PROBLEM DESCRIPTION —
Copy every line below where the string "computer" is found.

MATERIAL TO PROCESS —
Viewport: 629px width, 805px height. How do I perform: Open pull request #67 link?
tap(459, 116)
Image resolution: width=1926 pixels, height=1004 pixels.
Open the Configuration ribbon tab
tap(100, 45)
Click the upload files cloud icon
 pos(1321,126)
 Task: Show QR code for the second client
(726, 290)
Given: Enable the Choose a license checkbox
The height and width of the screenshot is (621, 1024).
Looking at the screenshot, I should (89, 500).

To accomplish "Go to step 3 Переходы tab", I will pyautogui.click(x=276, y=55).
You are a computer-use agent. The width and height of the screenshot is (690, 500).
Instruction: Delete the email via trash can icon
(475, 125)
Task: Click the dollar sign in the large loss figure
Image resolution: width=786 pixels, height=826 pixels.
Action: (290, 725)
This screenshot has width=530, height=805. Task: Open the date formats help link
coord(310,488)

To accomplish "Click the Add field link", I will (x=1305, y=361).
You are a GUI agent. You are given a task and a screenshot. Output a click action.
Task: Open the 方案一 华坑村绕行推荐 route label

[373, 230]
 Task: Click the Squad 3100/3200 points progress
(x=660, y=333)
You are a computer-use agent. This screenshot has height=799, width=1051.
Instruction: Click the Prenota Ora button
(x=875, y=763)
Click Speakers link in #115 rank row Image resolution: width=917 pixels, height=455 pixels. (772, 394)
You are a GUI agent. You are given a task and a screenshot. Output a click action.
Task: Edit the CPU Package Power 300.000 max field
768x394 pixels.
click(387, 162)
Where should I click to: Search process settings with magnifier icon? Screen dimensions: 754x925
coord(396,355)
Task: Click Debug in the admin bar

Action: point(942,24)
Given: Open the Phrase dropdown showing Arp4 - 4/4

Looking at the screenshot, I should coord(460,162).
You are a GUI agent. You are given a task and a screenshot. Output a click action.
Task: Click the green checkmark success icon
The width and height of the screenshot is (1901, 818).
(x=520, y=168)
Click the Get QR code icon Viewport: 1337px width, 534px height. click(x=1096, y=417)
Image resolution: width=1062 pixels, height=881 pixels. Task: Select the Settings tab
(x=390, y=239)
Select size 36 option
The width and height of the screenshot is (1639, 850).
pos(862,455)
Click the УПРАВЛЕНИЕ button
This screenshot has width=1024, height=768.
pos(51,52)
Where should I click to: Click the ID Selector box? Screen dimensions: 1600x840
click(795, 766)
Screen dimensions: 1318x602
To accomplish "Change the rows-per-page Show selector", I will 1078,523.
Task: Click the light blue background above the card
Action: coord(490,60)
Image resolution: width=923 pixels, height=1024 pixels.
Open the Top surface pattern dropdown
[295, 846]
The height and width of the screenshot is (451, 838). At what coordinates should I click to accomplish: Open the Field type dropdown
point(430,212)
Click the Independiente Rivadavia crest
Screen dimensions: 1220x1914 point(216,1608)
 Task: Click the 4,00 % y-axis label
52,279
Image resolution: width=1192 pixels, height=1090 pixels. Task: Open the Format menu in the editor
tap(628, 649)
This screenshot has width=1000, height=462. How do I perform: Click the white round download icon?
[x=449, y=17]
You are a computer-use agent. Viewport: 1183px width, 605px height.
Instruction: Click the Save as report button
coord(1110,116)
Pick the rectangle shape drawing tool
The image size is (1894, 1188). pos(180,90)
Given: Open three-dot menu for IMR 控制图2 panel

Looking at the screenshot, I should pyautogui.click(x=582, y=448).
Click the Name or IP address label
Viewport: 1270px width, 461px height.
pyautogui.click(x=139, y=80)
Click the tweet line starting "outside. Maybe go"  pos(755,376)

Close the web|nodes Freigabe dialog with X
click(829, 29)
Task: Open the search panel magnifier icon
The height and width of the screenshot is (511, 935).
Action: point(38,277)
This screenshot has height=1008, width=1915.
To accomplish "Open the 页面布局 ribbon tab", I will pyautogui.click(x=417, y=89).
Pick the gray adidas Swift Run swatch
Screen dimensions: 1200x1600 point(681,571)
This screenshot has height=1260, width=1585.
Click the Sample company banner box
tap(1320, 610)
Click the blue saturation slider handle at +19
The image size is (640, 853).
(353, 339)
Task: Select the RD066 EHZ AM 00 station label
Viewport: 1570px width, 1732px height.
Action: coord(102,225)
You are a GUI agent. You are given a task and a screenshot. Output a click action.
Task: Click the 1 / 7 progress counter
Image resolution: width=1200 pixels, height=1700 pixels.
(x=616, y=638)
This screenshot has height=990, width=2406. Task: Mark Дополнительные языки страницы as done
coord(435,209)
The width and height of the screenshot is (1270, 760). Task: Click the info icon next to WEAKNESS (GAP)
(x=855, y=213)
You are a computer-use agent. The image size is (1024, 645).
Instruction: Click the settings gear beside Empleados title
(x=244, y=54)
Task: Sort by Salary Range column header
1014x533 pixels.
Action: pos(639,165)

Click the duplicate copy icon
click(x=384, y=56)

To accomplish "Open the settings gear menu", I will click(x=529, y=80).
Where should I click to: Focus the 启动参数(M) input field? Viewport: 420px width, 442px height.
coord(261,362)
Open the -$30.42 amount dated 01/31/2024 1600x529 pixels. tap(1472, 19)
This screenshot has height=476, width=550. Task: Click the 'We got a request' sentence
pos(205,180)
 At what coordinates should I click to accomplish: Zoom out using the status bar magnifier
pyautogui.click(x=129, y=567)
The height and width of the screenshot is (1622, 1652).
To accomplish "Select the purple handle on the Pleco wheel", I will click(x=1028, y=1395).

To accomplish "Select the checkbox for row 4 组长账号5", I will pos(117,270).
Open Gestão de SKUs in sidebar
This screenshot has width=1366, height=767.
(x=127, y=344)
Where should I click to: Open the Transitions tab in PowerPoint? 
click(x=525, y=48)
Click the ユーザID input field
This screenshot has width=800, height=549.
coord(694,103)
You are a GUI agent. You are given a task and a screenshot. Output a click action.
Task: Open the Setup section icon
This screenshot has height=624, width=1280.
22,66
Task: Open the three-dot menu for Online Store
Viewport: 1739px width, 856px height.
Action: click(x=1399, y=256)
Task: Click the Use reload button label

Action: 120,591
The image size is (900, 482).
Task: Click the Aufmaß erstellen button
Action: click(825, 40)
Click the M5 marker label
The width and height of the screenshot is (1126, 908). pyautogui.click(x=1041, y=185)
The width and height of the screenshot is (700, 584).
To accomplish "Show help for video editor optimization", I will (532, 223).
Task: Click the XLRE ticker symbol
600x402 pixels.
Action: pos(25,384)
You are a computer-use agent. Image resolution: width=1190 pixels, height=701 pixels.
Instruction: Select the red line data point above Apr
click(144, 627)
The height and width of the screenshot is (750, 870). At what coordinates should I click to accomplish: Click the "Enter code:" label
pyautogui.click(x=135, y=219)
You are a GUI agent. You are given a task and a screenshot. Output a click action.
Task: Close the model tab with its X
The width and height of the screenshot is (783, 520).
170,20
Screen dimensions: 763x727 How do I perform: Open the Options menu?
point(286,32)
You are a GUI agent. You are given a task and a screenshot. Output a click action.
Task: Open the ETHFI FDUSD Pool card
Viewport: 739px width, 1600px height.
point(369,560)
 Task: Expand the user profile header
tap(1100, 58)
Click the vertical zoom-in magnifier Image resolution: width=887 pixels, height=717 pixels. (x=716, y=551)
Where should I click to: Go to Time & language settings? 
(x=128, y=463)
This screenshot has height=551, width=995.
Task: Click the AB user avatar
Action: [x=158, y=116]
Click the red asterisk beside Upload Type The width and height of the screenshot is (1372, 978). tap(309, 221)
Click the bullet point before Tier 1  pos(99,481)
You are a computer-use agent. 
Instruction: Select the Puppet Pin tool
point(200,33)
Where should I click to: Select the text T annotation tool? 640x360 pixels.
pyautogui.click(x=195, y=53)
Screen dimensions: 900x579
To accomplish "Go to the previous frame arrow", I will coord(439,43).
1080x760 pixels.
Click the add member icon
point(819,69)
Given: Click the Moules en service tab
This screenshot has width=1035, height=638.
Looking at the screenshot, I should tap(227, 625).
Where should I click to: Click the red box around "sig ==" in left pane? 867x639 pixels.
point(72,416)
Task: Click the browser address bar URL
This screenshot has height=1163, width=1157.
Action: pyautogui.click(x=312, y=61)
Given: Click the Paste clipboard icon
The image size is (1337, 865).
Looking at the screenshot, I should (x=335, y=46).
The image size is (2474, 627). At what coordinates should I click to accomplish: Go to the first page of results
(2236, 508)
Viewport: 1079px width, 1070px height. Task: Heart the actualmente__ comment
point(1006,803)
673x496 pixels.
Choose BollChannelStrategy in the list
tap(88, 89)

WRITTEN ANSWER —
You are a computer-use agent. The width and height of the screenshot is (690, 500).
You are a computer-use agent. This screenshot has height=799, width=1051.
You are a computer-use agent. Viewport: 1183px width, 605px height.
You are a computer-use agent. The image size is (1024, 645).
You are a computer-use agent. Image resolution: width=1190 pixels, height=701 pixels.
You are a computer-use agent. 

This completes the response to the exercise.